Des migrations profitables avec des logiciels libres

(Québec) Si le gouvernement québécois cherche à faire des économies avec ses suites bureautiques, il peut toujours consulter les nombreuses expériences menées dans plusieurs pays avec OpenOffice. Un projet réalisé par le ministère de la Justice finlandais, sur plus de 10 000 postes de travail, a permis d'économiser 4,5 millions $, soit plus de la moitié de la facture.

Une étude réalisée en 2010 sur ce projet, démarré en 2003, conclut que la transition à OpenOffice a entraîné des économies substantielles : coûts de 2,1 millions $ avec OpenOffice contre 6,7 millions $ avec MS Office. Elle a aussi eu des effets bénéfiques en matière de souveraineté, de gouvernance et en diminution de la dépendance envers un fournisseur unique, souligne l'auteur de l'étude.

Plus récemment, en France, la région administrative de Paris (Île-de-France) a annoncé qu'elle offrirait une nouvelle version de la suite LibreOffice aux lycéens, à leurs parents, leurs professeurs, et au personnel administratif, soit près d'un million d'utilisateurs, pour la rentrée 2012. Tous recevront une clé USB permettant l'accès aux logiciels.

LibreOffice est une suite bureautique dérivée d'OpenOffice, et la version offerte est baptisée LooL (Libre Office On Line). Il s'agit d'un logiciel en ligne, comme Google Apps, qui sera hébergé par «Marguerite», un projet de nuage informatique au service des étudiants et des chercheurs de la région administrative parisienne.

La France est sans doute, avec le Brésil, le pays ayant la plus longue expérience du logiciel libre. Plusieurs services y sont entièrement convertis.

C'est le cas de la Gendarmerie nationale, qui regroupe la force policière et la police militaire, soit plus de 100 000 employés.

En 2005, l'organisation a entrepris la migration de Microsoft Office vers OpenOffice, pour 70 000 postes de travail. En 2008, la Gendarmerie a ensuite entrepris de remplacer les systèmes d'exploitation Windows par un système GNU/Linux, visant 90 000 postes pour 2015.

En 2010, le lieutenant-colonel Xavier Guimard estimait que la Gendarmerie avait réduit ses dépenses en technologies de l'information de plus de 50 %, sans perte de fonctionnalités. Les économies en frais de licence et d'entretien étaient évaluées à 50 millions d'euros (68 millions $CAN) pour la période 2004-2009.

Munich

En Allemagne, la ville de Munich a elle aussi entrepris, en 2003, la conversion des quelque 15 000 pos- tes de travail de l'administration municipale vers la plateforme Linux.

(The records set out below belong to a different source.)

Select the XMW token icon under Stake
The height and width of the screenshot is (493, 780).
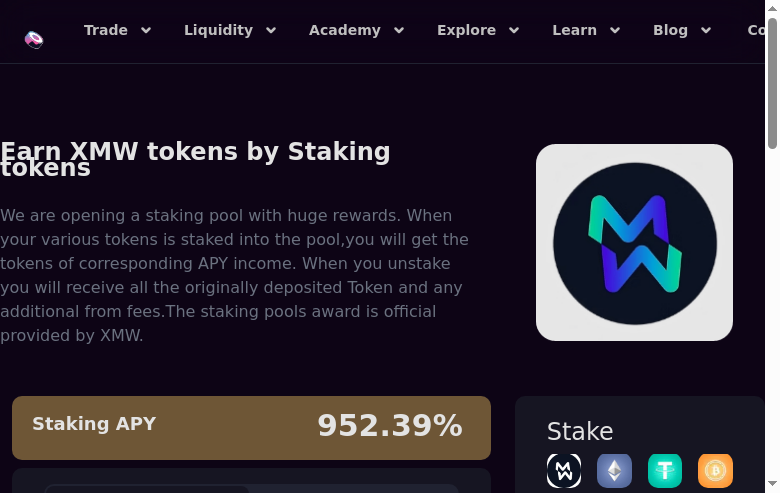click(564, 471)
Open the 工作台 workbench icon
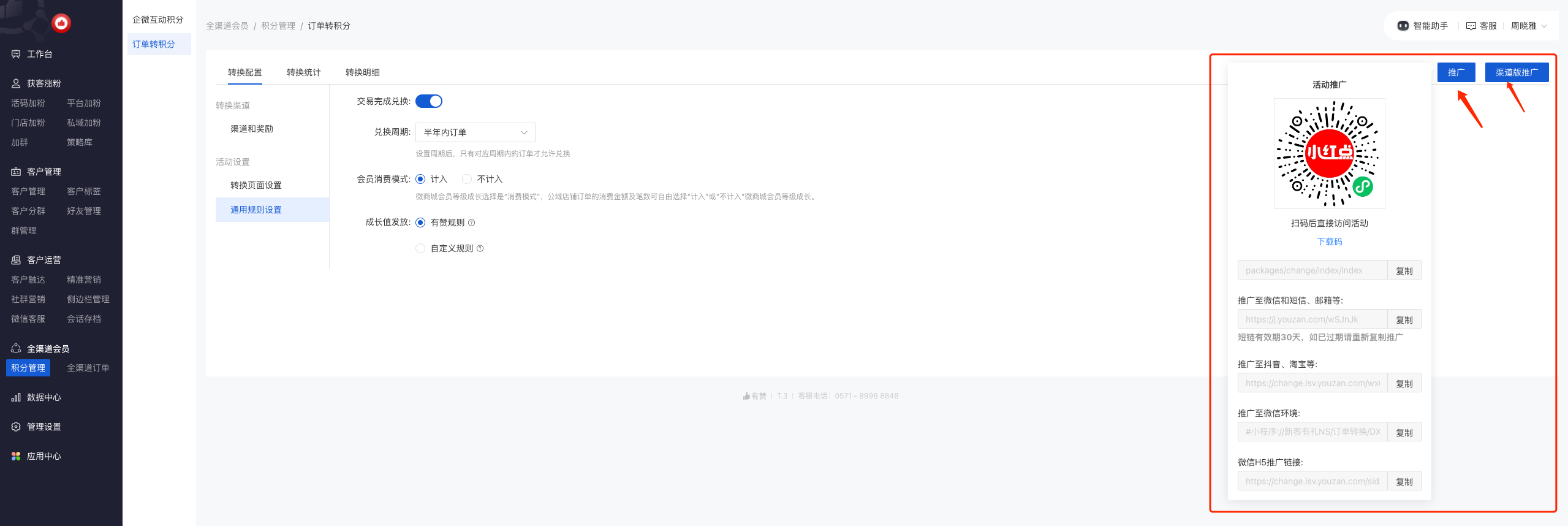This screenshot has width=1568, height=526. click(16, 54)
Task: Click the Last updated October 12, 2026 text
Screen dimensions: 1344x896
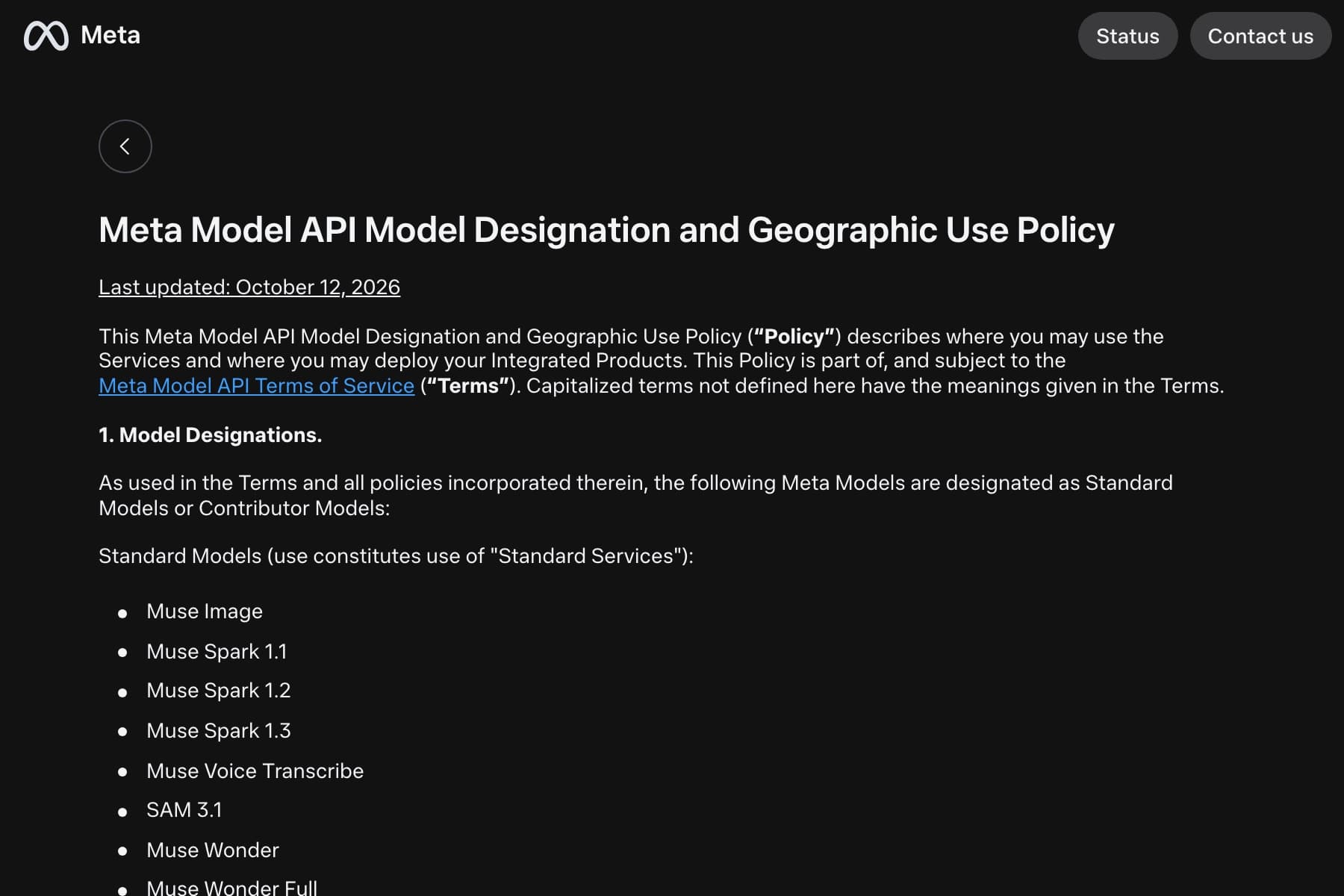Action: pyautogui.click(x=249, y=287)
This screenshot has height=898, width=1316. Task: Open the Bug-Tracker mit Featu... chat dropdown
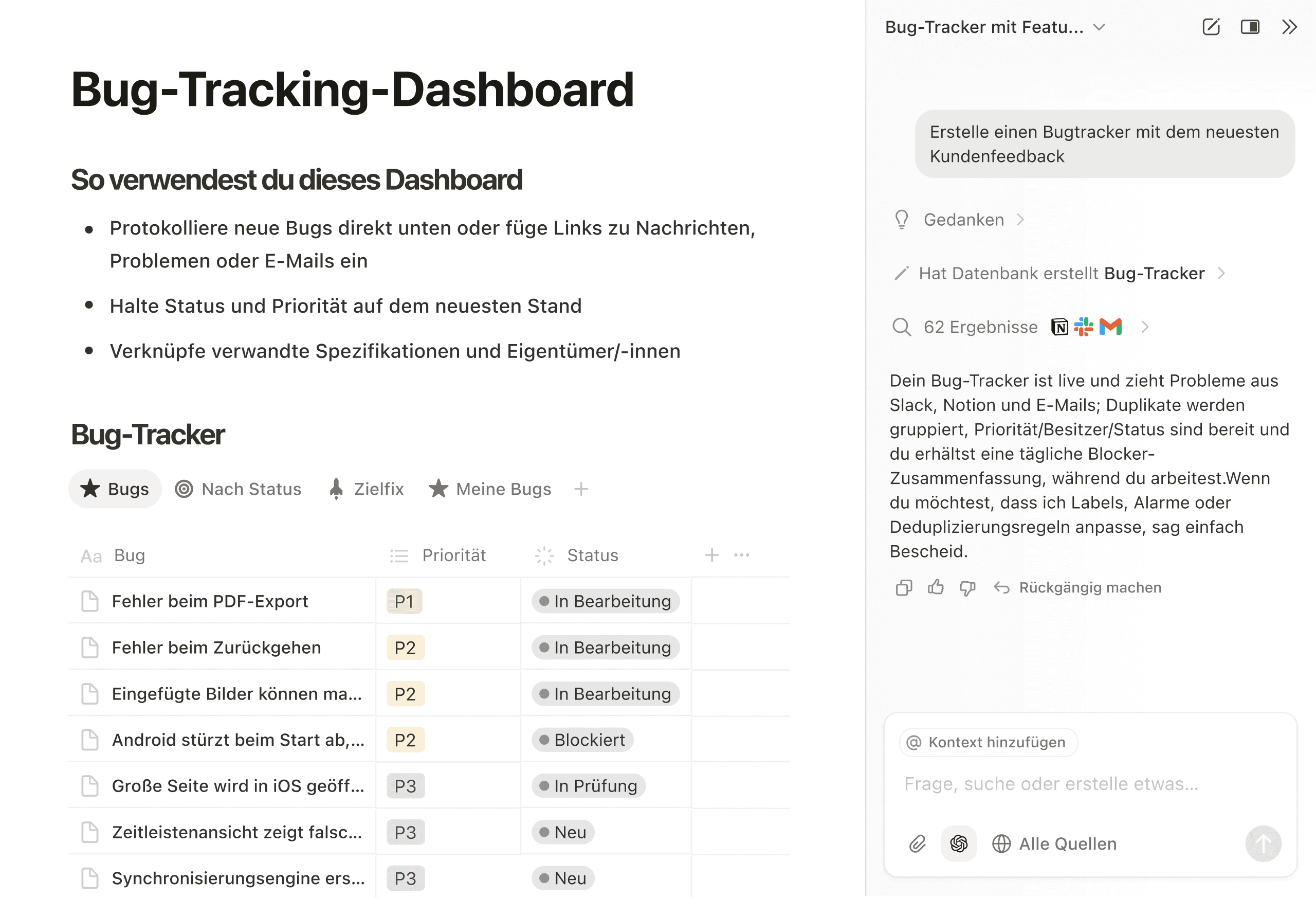pos(995,27)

La ville a même créé son propre système d'exploitation : LiMux. La migration, nettement plus ambitieuse, s'est toutefois heurtée à des problèmes en cours de route. Finalement, Munich compte aujourd'hui 3000 postes de travail sous LiMux, mais tous les usagers se servent du fureteur Firefox, du client de courriel Thunderbird et de la suite OpenOffice.

Par ailleurs, l'étude menée en Finlande a identifié une condition essentielle pour que de telles transitions réussissent. Elles doivent être amorcées et appuyées jusqu'au plus haut niveau.

Dans le cas de Munich, le conseil municipal et le maire de la ville étaient à l'origine du projet. Dans ce cas, le projet visait moins à réduire les coûts qu'à s'affranchir des formats propriétaires de Microsoft.